**Exercise**
Repeat the records word for word, starting at the line containing "Select Deactivate Backup in the enlarged menu" and ending after the line containing "Action: click(x=505, y=139)".

• • • •

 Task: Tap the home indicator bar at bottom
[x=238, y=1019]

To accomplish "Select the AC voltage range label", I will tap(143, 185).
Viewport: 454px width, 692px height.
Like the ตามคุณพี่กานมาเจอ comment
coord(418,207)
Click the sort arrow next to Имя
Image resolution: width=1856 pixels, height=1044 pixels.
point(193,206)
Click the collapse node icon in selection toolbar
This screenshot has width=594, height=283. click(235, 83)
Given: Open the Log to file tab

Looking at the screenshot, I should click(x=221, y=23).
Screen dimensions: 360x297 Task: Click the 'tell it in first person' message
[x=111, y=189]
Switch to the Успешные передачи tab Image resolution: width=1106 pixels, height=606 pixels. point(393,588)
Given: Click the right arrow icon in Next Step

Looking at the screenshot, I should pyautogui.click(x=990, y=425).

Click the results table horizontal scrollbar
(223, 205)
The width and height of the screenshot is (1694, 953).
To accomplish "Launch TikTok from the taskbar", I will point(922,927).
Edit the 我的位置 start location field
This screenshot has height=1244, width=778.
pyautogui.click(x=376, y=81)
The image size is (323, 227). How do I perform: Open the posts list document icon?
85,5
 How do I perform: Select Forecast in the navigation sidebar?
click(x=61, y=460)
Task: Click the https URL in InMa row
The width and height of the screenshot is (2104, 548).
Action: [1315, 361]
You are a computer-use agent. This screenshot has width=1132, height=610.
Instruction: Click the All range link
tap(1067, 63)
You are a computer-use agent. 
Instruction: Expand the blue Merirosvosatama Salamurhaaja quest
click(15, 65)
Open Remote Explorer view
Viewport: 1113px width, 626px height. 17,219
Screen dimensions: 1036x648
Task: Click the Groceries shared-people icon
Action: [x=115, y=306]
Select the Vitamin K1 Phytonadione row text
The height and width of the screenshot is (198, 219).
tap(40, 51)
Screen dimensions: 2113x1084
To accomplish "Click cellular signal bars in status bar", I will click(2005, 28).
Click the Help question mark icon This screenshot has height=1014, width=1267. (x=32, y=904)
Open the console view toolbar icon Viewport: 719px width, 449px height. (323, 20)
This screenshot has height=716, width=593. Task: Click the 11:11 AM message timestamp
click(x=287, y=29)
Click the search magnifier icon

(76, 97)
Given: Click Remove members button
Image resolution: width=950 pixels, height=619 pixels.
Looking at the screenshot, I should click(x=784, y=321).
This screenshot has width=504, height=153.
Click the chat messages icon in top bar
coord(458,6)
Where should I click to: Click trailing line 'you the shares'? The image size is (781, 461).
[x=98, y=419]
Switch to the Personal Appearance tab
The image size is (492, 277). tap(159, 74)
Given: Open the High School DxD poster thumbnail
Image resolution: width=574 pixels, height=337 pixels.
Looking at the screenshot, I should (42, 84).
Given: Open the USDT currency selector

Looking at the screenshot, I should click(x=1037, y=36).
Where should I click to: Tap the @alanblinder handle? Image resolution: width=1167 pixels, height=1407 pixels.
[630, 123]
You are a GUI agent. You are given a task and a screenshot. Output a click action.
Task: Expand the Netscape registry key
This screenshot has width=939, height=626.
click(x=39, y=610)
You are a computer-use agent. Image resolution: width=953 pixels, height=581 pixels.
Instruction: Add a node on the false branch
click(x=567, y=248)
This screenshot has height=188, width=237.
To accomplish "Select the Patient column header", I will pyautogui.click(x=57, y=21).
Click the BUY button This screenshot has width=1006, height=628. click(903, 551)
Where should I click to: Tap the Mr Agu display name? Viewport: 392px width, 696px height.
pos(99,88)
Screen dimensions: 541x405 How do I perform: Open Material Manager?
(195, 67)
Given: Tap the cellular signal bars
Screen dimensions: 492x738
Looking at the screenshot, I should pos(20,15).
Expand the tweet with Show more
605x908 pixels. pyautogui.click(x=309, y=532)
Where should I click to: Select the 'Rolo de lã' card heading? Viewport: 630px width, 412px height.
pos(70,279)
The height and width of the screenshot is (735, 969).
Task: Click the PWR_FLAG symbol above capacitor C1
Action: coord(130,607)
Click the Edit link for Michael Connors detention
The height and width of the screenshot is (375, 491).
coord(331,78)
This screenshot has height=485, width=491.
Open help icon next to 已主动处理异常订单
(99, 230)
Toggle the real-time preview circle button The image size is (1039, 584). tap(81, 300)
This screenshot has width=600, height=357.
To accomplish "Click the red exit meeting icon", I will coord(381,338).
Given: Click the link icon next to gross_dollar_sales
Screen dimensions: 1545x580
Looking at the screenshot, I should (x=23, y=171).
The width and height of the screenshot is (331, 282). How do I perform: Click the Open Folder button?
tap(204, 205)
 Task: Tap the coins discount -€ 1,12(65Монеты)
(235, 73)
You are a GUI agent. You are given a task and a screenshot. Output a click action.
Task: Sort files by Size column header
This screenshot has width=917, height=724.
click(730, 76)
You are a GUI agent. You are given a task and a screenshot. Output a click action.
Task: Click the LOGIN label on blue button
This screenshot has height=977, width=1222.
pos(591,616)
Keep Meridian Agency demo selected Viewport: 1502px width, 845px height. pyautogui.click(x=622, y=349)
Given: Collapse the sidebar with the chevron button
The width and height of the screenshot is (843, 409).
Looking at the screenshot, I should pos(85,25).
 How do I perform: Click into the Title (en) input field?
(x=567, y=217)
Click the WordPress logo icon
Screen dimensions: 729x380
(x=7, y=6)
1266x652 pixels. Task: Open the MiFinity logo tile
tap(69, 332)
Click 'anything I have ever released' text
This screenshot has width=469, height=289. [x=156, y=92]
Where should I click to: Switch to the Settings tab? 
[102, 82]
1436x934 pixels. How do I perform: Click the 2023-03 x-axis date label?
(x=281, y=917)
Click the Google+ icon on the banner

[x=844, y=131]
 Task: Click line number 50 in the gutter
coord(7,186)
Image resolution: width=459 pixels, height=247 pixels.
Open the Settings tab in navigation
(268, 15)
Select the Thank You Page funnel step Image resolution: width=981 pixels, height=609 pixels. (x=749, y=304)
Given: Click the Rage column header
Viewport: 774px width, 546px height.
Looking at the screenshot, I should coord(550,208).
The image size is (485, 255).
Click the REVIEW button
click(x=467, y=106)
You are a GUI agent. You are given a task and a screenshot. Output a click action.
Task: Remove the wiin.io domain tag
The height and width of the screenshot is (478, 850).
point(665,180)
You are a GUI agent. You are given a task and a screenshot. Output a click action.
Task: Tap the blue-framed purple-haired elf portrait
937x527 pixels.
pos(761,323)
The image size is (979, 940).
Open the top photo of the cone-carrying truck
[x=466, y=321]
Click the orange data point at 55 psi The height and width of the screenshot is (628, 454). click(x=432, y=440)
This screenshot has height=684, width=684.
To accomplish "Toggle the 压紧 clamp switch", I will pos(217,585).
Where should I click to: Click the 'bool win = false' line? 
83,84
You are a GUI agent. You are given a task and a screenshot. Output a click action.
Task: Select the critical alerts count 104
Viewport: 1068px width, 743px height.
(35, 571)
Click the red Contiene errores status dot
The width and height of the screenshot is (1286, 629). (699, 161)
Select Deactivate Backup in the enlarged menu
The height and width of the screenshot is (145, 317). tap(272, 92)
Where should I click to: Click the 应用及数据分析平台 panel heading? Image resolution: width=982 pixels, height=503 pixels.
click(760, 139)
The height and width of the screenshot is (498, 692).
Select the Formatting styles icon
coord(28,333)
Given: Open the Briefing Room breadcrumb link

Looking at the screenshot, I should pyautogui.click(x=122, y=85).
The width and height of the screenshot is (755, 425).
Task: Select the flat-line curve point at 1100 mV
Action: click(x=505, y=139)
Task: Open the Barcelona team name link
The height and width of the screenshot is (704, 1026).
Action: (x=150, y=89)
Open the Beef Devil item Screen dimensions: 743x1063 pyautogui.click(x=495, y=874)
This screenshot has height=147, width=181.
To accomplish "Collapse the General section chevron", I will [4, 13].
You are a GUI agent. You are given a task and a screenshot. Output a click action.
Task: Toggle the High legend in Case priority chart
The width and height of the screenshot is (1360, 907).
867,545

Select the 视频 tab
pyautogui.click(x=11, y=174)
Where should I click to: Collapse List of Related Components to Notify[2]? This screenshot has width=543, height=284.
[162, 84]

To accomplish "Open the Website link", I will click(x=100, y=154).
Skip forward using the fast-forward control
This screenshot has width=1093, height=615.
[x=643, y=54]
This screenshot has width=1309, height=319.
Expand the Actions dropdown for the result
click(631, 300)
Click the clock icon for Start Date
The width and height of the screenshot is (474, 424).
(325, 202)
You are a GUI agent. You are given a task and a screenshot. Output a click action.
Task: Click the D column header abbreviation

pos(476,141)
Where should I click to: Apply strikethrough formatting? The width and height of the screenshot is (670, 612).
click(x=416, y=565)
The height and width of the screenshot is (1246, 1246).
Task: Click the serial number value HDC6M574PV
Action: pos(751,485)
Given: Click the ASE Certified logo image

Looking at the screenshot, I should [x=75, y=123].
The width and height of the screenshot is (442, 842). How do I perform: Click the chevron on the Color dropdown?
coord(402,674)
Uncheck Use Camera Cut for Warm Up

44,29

• • • •

**Answer to the task**
Select Deactivate Backup in the enlarged menu
The height and width of the screenshot is (145, 317). tap(272, 92)
Where should I click to: Click the 应用及数据分析平台 panel heading? Image resolution: width=982 pixels, height=503 pixels.
click(760, 139)
The height and width of the screenshot is (498, 692).
Select the Formatting styles icon
coord(28,333)
Given: Open the Briefing Room breadcrumb link

Looking at the screenshot, I should pyautogui.click(x=122, y=85).
The width and height of the screenshot is (755, 425).
Task: Select the flat-line curve point at 1100 mV
Action: click(x=505, y=139)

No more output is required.